ザルツブルクで開催される音楽祭には、春の復活祭音楽祭と7月から8月に開催される夏の音楽祭、そしてその間の5月に開催されるザルツブルク聖霊降臨祭音楽祭があります。開催期間や規模的に最も大きいのは夏の音楽祭ですが、復活祭音楽祭、聖霊降臨祭音楽祭は、内容の充実ぶりで知られています。
聖霊降臨祭音楽祭は、1973年にヘルベルト・フォン・カラヤンが聖霊降臨祭コンサートを開催したことが始まりです。聖霊降臨祭の土曜、日曜、月曜に行われる3回のオーケストラ・コンサートで、1982年まではヘルベルト・フォン・カラヤン指揮ベルリン・フィルによって行われました。カラヤンの死後、国際的なオーケストラが客演することとなり、1998年にはザルツブルク音楽祭が引き継ぎ、聖霊降臨祭音楽祭と改称されました。2007年からこの音楽祭の芸術監督を務めたのはリッカルド・ムーティ、2012年からは歌手のチェチーリア・バルトリが引き継ぎ、ここで上演された主要作品が、夏の音楽祭でも上演されるようになりました。

今年の聖霊降臨祭音楽祭は、5月26日から29日に開催されました。今年の音楽祭のテーマは「情念論」。グルック作曲『オルフェオとエウリディーチェ』、ハイドン作曲『哲学者の魂』、モンテヴェルディ『オルフェオ』がプログラム。
:::::
出題課題 1 >>
ザルツブルクの音楽祭を紹介した本文によると、2012年から聖霊降臨祭音楽祭の芸術監督を引き継いだのは誰か。
出題課題 2 >>
ザルツブルクの音楽祭を紹介した本文を、最後の文の後から書き継げ。

データ抜粋 >>
:::::
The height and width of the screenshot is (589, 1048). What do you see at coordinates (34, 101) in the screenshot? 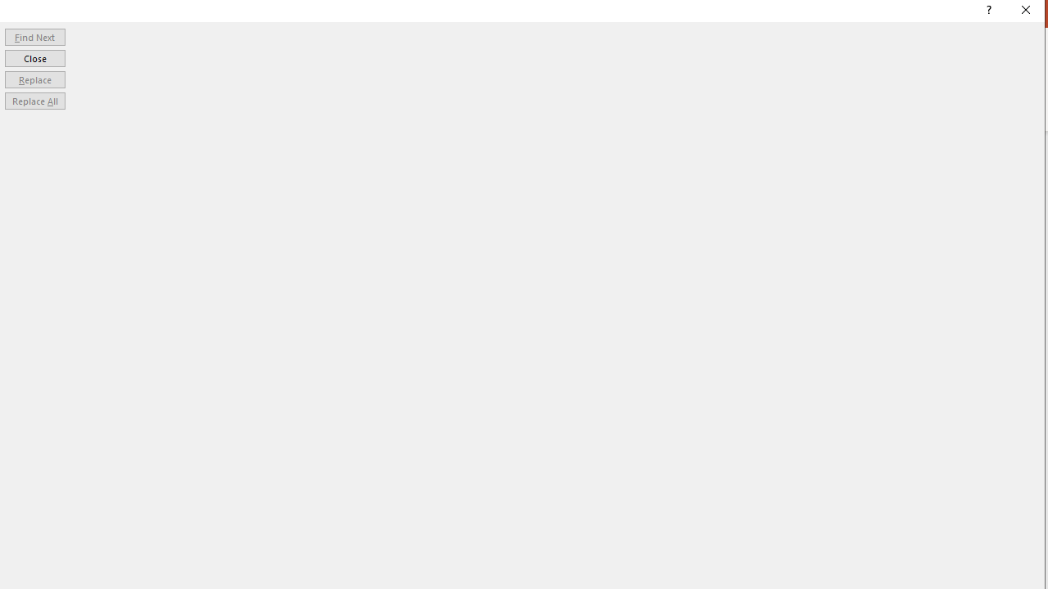
I see `'Replace All'` at bounding box center [34, 101].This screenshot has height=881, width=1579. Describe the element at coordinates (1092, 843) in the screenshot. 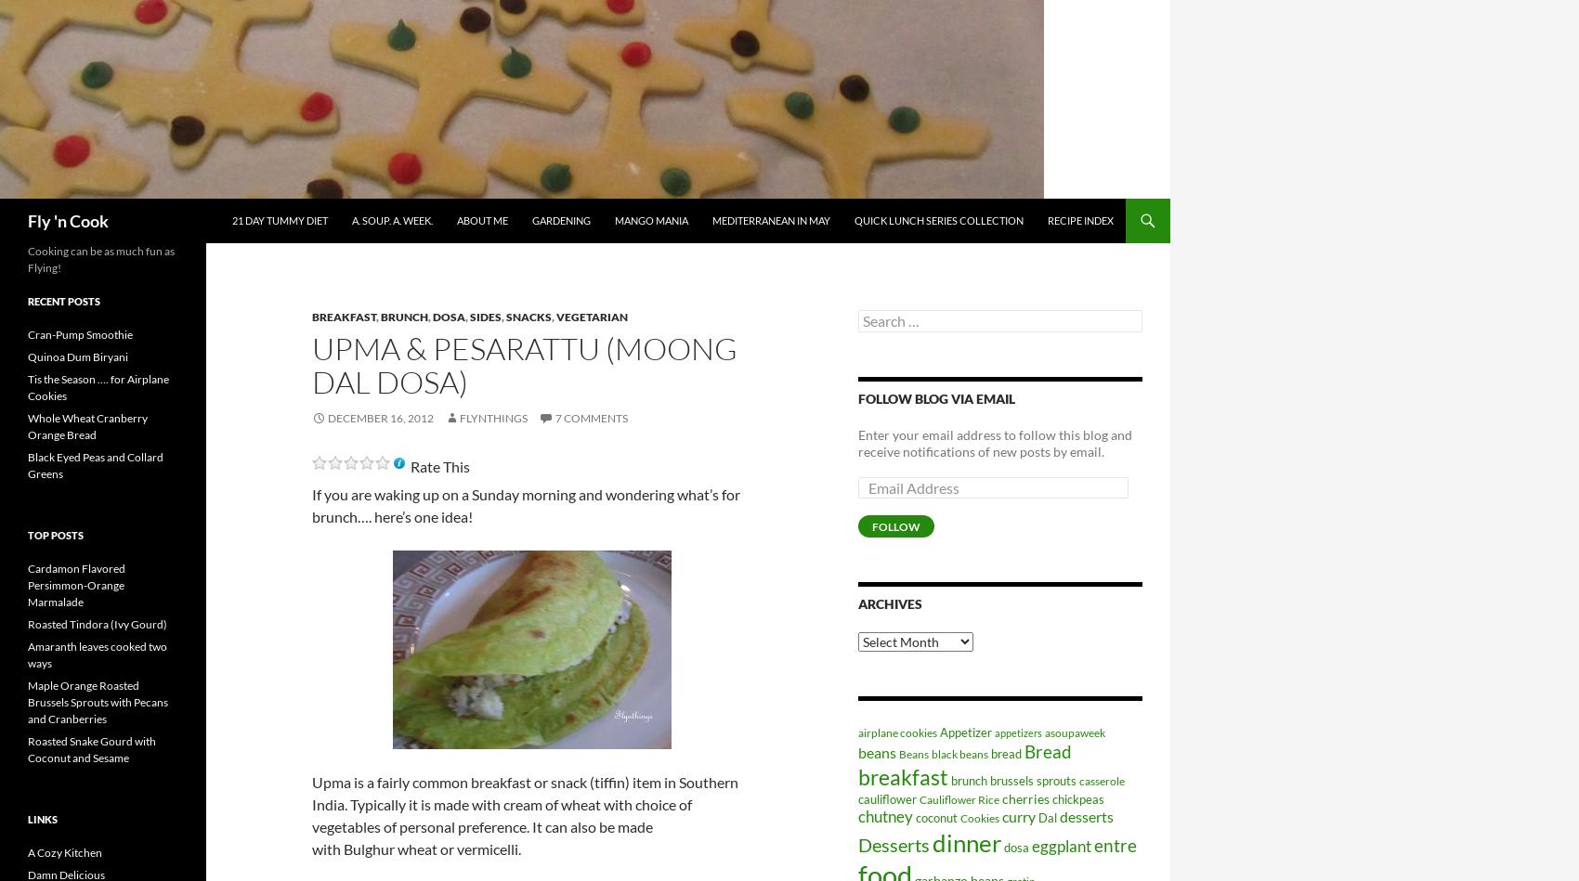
:::::
模範解答 1 >>
歌手のチェチーリア・バルトリ。

模範解答 2 >>
もっとも、ここでご紹介するのは、音楽祭最終日の〈オマージュ・ダニエル・バレンボイム〉と題されたチャリティ・ガラ・コンサート。このコンサートは、バレンボイムが今年80歳を迎えたことを機に、彼の長年の仲間たちがマエストロを讃えて集結したものでした。その顔ぶれはといえば、ズービン・メータ指揮のもと、ピアニストのマルタ・アルゲリッチとラン・ラン、歌手ではチェチーリア・バルトリ、ローランド・ヴィリャソン、プラシド・ドミンゴ、そしてソニア・ヨンチェヴァという面々。

ザルツブルク聖霊降臨祭音楽祭 「オマージュ・ダニエル・バレンボイム」
(左から)ローランド・ヴィラソン、プラシド・ドミンゴ、ソニア・ヨンチェヴァ、ラン・ラン、チェチーリア・バルトリ、マルタ・アルゲリッチ、ズービン・メータ、ダニエル・バレンボイム。オーケストラはフィレンツェ五月音楽祭管弦楽団。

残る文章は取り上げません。